Our 2025 winter Buffett Symposium on AI and Geopolitics convened leading strategists, researchers, and policymakers to discuss the transformative opportunities and profound challenges that AI poses in geopolitics. The event was co-organized by the Buffett Institute for Global Affairs, Northwestern Security & AI Lab (NSAIL), and Insight Centre at University College Cork.
The daylong program's penultimate panel discussion focused on global economic impacts of AI. The economic disparities in AI adoption across regions and industries are influenced by factors such as regulatory environments, infrastructure readiness, and cultural attitudes toward risk. The panel discussed the barriers to entry of developing and deploying use-case specific enterprise AI systems, including operational agility and compliance with regulatory environments, while acknowledging the low-hanging fruit of enhancing white-collar workforce productivity, optimizing operations, and automating customer service.
Panelists included:
- David Bray, Distinguished Fellow and Chair of the Loomis Accelerator with the Alfred Lee Loomis Innovation Council at the non-partisan Henry L. Stimson Center, and former Chief Information Security Officer at the US Federal Communications Commission
- Johan Harvard, Global AI Advisory Lead at the Tony Blair Institute for Global Change in London
- Sandeep Mehta, Advisory Board Member of the Ethical AI Governance Group, and former Chief Technology Officer at the Hartford Financial Services Group
- Moderator Daniel W. Linna Jr., Senior Lecturer and Director of Law and Technology Initiatives at Northwestern University's Pritzker School of Law
Key Takeaways
- The sector-specific variability in the return on investment (ROI) of AI reflects the substantial investment in infrastructure, data standardization, and workforce training to make the systems effective. Harvard explained that the ROI calculus is improving AI’s economic incentives for many stakeholders, making it worthwhile for certain sectors, but the upfront effort remains a prohibitive barrier. Rather than expecting quick wins from an out-of-the-box solution, achieving meaningful ROI with AI requires a strategic, long-term approach.
- While AI offers real productivity gains, the expectations surrounding its transformative power may be over-hyped. AI applications provide tangible, incremental improvements to existing systems and workflows, Mehta noted, but they are not so-called "killer apps.” Mehta reported that, in the finance sector, bullish projections estimate 30 percent productivity gains, but the actual gains are measured at five or six percent.
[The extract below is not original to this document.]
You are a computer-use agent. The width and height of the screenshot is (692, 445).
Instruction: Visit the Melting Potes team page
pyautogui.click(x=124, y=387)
- The focus on generative AI has diverted attention and resources from other promising approaches. Unlike deep learning, which requires extensive training on vast datasets, active inference is modeled after how humans learn and make predictions with limited information. Bray noted that active inference may offer more privacy-preserving, energy-efficient, and data-efficient solutions, but has been overshadowed by the sunk costs and focus on generative AI, limiting its exploration and adoption.